I got this netbook from a friend and he had a account on it, so I turned on the guest account and gave it admin perms and then deleted his account.

now the only account in the system is the guest account and the system isn't letting me make my profile when using the guest account.

its not that it says I don't have permission its a error code 0x80070005 saying that it couldn't create the profile.

just before that it says it cant reach/connect to the internet even though...im clearly connected. I use Verizon with fios wifi the best you can get and I live in FL which has fine connection the router is about 12ft away and it has a max range of 70ft so I don't understand why its not working, please help.
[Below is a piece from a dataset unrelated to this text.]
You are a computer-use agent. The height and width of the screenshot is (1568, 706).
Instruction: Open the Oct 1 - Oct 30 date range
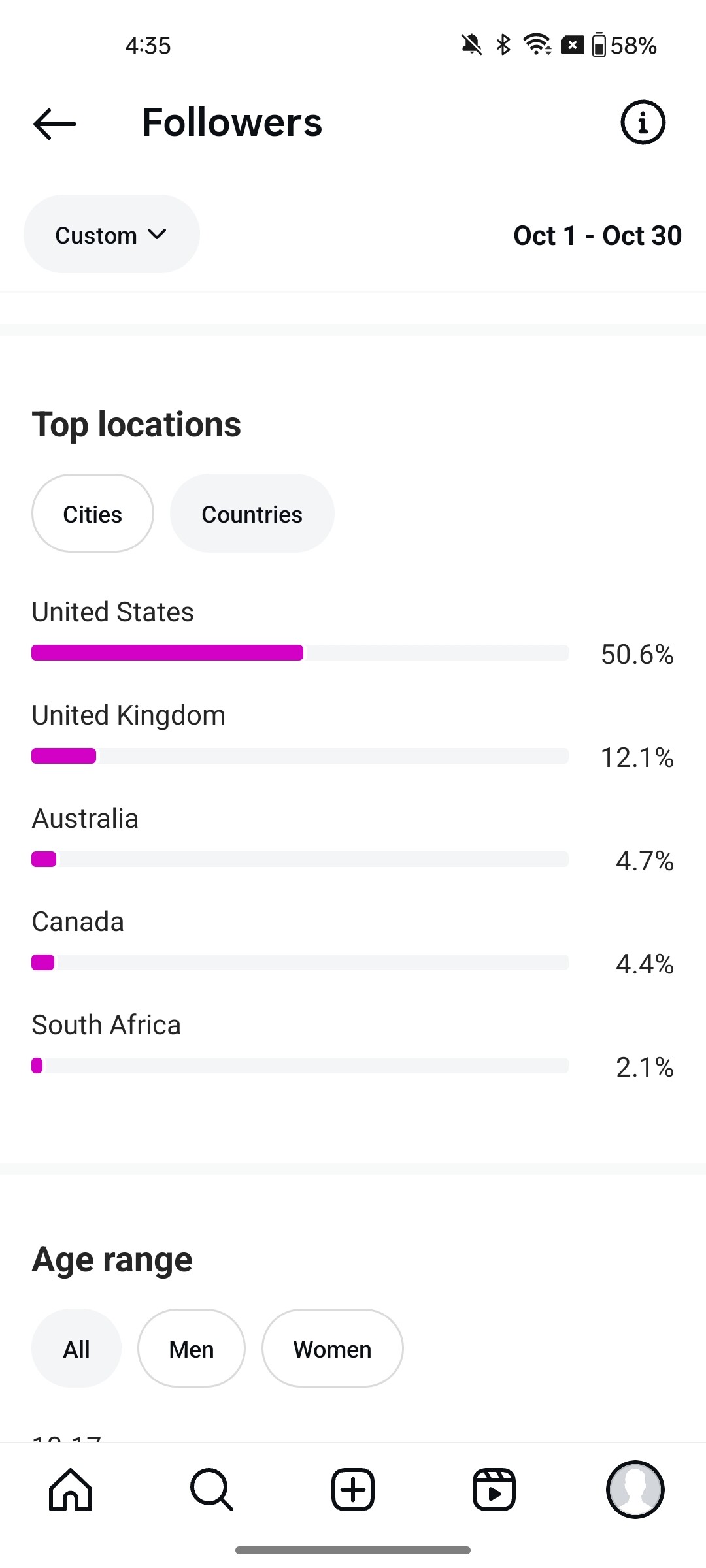(x=597, y=235)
I also have pictures which I will link below:

netbook tech support file - Album on Imgur

thanks and hope to hear something soon,
-Ghost


----------



## A_Ghost (Feb 26, 2015)

*ps. user creation problem*

my pc is a : HP Stream - 13-c020nr Laptop

here is a link to its info page on the official site.

- HP Stream Notebook - 13-c020nr (ENERGY STAR) | HP® Official Store


----------



## Masterchiefxx17 (Feb 27, 2010)

What not restore the device back to factory settings then create an account?


----------



## A_Ghost (Feb 26, 2015)

how do I do that?

every time I look up how it is on a tower or laptop which they want you to reinstall windows onto the pc
which I don't have windows 8.1 on disk nor do I have a disk drive because its a netbook, if you can list or link a way to reset this pc that just what im looking for

thanks
-Ghost


----------



## Masterchiefxx17 (Feb 27, 2010)

Go to the Charms menu > Settings > Change PC Settings > Update and Recovery > Recovery > Remove everything and reinstall Windows.
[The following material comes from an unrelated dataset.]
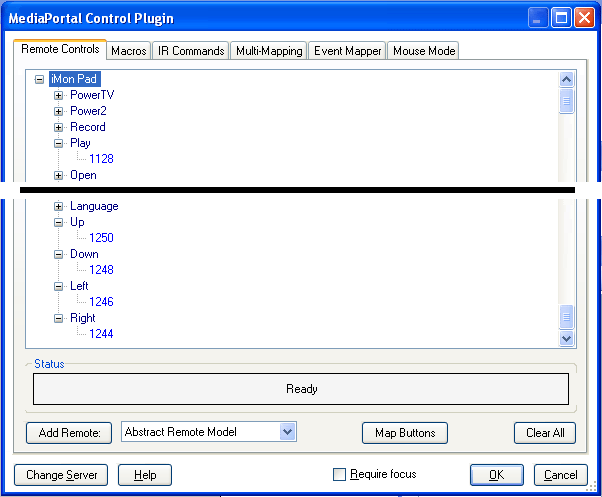Expand the Power2 tree node

tap(58, 112)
How to refresh, reset, or restore your PC - Windows Help

You can select to do the faster option of "I will keep the PC".


----------



## LMiller7 (Jun 21, 2010)

Best practice is to create your own admin level account and not use the built in accounts except for special situations. You would have the best security by creating and using a standard user account but many people find that too inconvenient. Using an admin level account for general use is a viable alternative if UAC is left enabled, the default condition. The Guest account is a very low privilege account for people who do not have an account on the computer. Trying to make this account into something else is not recommended. That doing so causes problems is not surprising.


----------



## A_Ghost (Feb 26, 2015)

Thanks for the info i dont mind any inconvenience i look at it as a good thing sometimes if its a inconvenience for me then anyone who gets into my pc will be totally lost. i take every procution to make sure my files are safe.


----------



## A_Ghost (Feb 26, 2015)

@*Masterchiefxx17*
thanks for the tip ill have to try that when i get home, ill let you know if it works or if i have any problems but so far ive been able to use the config menu to get around any admin problems ive had with downloading any software.


----------



## A_Ghost (Feb 26, 2015)

ok, the reason i havent found the resore button before is because i cant open the pc settings when they are open they act normally but they minamize every time i try to look at them so i really cant see the settings to edit them, ill link a picture of what i see but like i said it minamuzes before i can see the screen it just shows the gear symbol with the purple background, once minamized it shows up on my taskbar but every time i click it to bring the window up it shows the gear and purple background and then minamizes 
again... please help once this is figured out im sure i can reset the pc without 
a problem.


----------



## spunk.funk (May 13, 2010)

restart the computer and press* F8.* In the Advanced Boot menu choose Safe Mode with Networking. Go to Control Panel/User Accounts and create a new user with Admin rights. Restart the computer and log in as the New User.


----------



## Stancestans (Apr 26, 2009)

If PC Settings is not easily accessible, hold shift while rebooting. Before it shuts down, it will bring up advanced startup options from where you can boot into safe mode or reset Windows, depending on which path you wish to take.


----------



## A_Ghost (Feb 26, 2015)

@spunk.funk
@Stancestans

thanks ill look into it and post the results.

thanks to all that have helped me so far.


----------